My lettuces are being eaten in Lima, Peru
I’d like to show you my vegetable garden, but we’ll need a boat.
What’s more, we’ll need plenty of fuel. The garden is easy enough: it’s just the other side of the garage (or it was last night, anyway); but the veggies will be tricky. We might find the pumpkins on the other side of the road, but the lighter stuff, silver beet for instance, will be somewhere between here and Maggie Island by now.
If they picked up a favourable current, there’s every chance my lettuces are being eaten in Lima as I write.
That’s Lima, Peru.
Hands up if you think we Mustn’t Complain About the Rain Because We Needed It …
Ah … I thought not.
I used to write proudly to friends in England about the Queensland climate. “You should see my pumpkins,” I’d say. “They make English pumpkins look like tennis balls. You can grow anything here! Even the concrete posts take root.”
I should have added that you can grow anything so long as it floats – and you can swim.
I’m almost envious of the people in Normanton. I read in Thursday’s Bulletin that they were having their food shipped in while mine was floating out. The SES even thought of toilet paper (which proves there are women in the SES crews. – only a woman would have thought of that).
My wife did. “If the road’s not passable soon we’re going to run out of toilet paper,” she said.
But if the bloody rain doesn’t stop washing my vegetables to Bombay we won’t need toilet paper because we’ll starve to death.
And if someone tells me this is climate change at work I shall ram a carrot up their bottom. Or I will when I find one. Out Normanton way they’re saying this is the worst flooding in 10 years, but no one blamed climate change 10 years ago. They just emptied their gumboots and got on with it, much as they’re doing now.
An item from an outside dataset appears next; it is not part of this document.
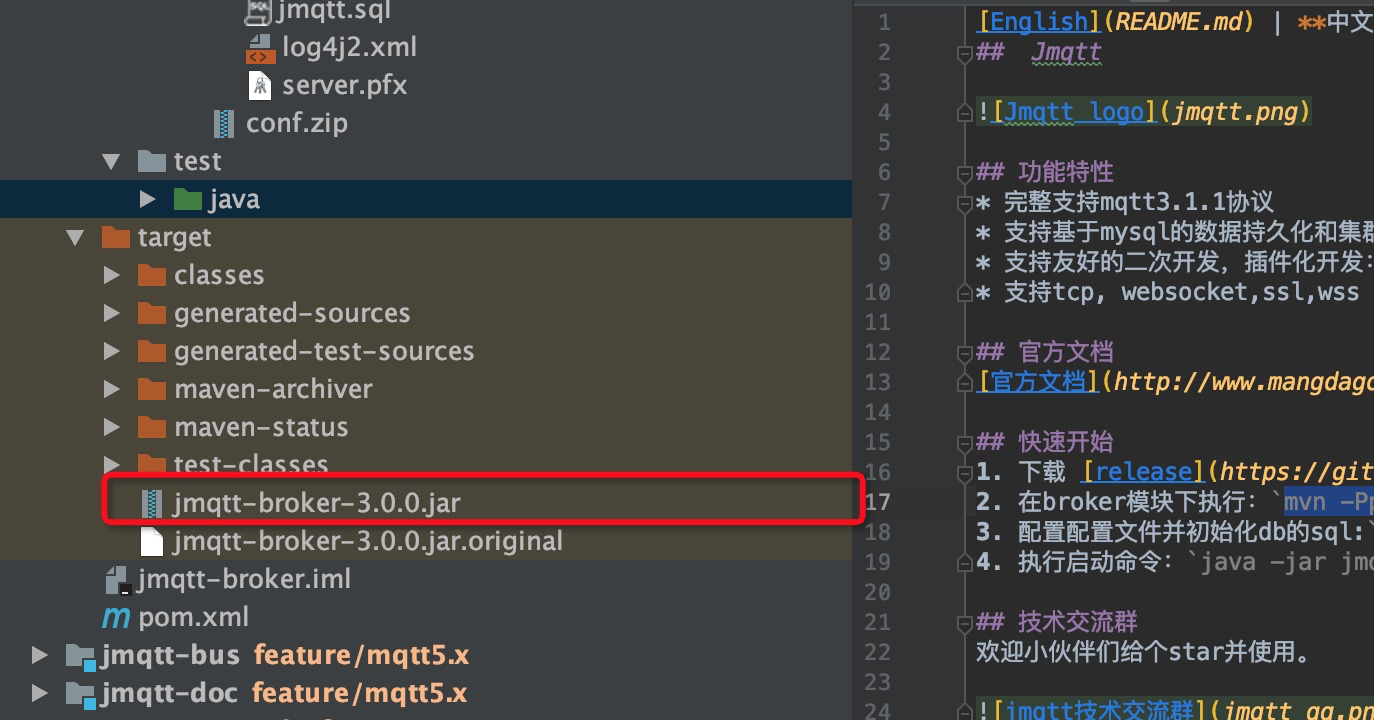
Task: Collapse the test folder
Action: coord(111,161)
I have a sneaky feeling that those of us who live in our comfortable cities, with supermarkets just up the road, and hospitals that have five storeys and where the lights are always on, have very little idea of what it’s like to be flooded out (or in, depending on your point of view) …
Thirty centimetres of silt in the lounge room, the contents of the septic tank floating through the kitchen, dead cattle floating past the window. The nagging fears every time one of the family goes out to check the dam, or the road, or the creek.
I’ve lived in a unit in Townsville and stood watching rain so solid it blocked the view of the house next door. It was interesting; almost fun. And if I was really, really desperate I could have run the 50 metres to the shops for a toilet roll, or a carrot.
City dwellers don’t know the half of it. Somehow there’s a feeling that monsoonal floods Ñ floods that kill people and bring disease and misery Ñ are a problem faced in other countries, where taxis have bicycle wheels and there are beggars on every street corner. We don’t have those problems in civilised countries like ours.
But we do. Or to be more precise, some of us do. We have those problems and we deal with them, and we make jokes about the toilet rolls.
And then there’s me. Wailing at the window as my carefully tended topsoil slides down the garden, into the road, and along to the creek.
It was all organic, too. If you happen to hook a tomato as it floats past, it’ll be very good for you.
But I’d wash it well first, or you might be needing some of Normanton’s toilet paper.